The catch was destined for a ‘fish fry’ that afternoon at The Landing, in celebration of Dave’s birthday. The fish were cleaned and the guts thrown off the end of the jetty, attracting a reef shark, which Randy Christian, another of the accused men, caught. Then, as one witness tells it, ‘Randy got a sledgehammer and hit the shark so hard that the hammer went right through its head and came out the other side. The shark was writhing in agony, the women were gagging, and Randy just stood there grinning, with the bloody sledgehammer in his hand.’

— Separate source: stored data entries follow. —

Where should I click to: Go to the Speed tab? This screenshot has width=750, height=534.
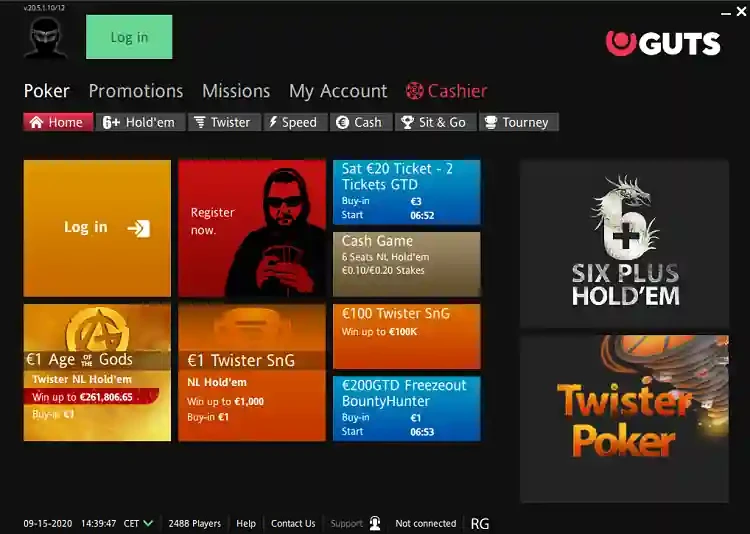coord(292,122)
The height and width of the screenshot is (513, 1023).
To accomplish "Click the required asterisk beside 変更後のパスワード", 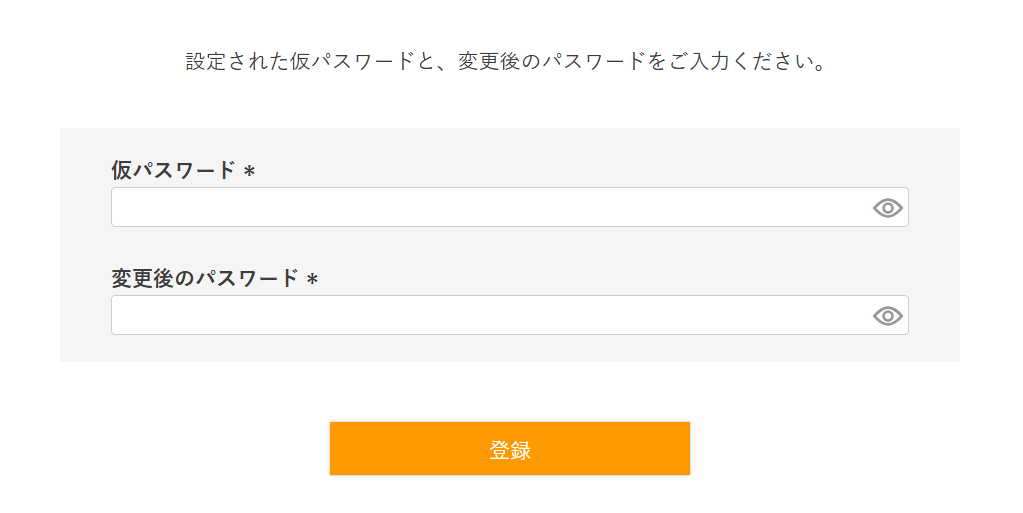I will pos(312,280).
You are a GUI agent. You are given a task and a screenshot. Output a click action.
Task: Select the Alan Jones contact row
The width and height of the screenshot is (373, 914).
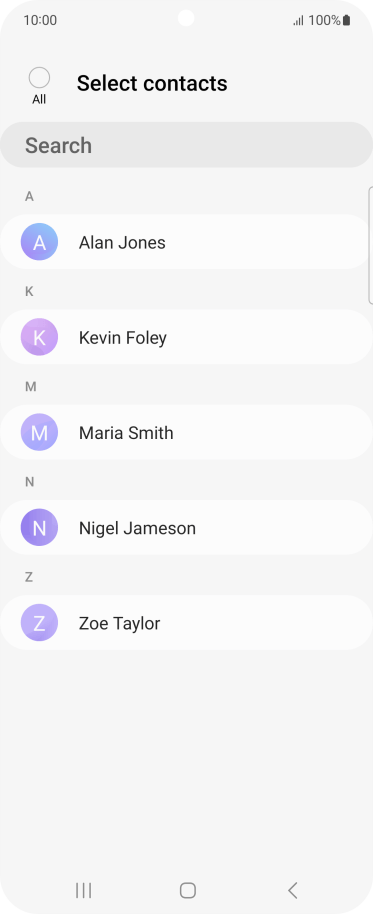(x=186, y=242)
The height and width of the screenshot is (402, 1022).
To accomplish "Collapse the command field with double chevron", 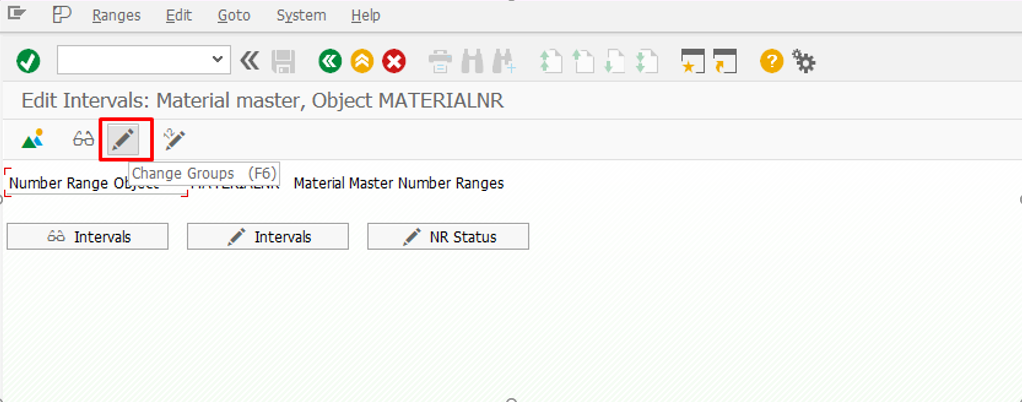I will [x=250, y=61].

By coincidence, it was also Simon Moore’s birthday; so after regaling Dave with a rendition of ‘Happy Birthday’, the Pitcairners sang ‘Happy Birthday’ to their Public Prosecutor. Dave later complained to someone, ‘That prick Moore, we put on a birthday party for him the first time he came, and I thought he’d go easy on us as a result of that, the bastard.’
The fishing expedition was the first of numerous communal events, including dinners and sports days, that were staged for the visitors’ benefit during their fortnight on Pitcairn. At a tennis tournament, Karen Vaughan found herself partnering Dave in a doubles match. Simon Moore played cricket in a team skippered by Dave, and at a picnic later on chatted amicably with Randy, the rival captain. The prosecutors also attended a ‘cultural day’ at the school, where Christine Gordon was taught basket weaving, and Steve Christian, the mayor and another child abuse suspect, showed Moore how to carve a wooden dolphin.
That must have been weird, I say. Moore leans back in his hair, hands behind his head. ‘Yes. But then everything was weird on that trip. Normally we never see the people we’re prosecuting until we get into court, but here we were mixing with them quite closely.’
Some of the outsiders on the island voiced cynicism about the community activities, saying they had never seen the Pitcairn people display such unity and goodwill. Then, just before the visitors left, the islanders sang them their traditional farewell song, ‘Sweet Bye and Bye’, in the public hall. Moore says, ‘I was genuinely quite moved by it, but others, apparently, were not, because they saw it as yet another show for us.’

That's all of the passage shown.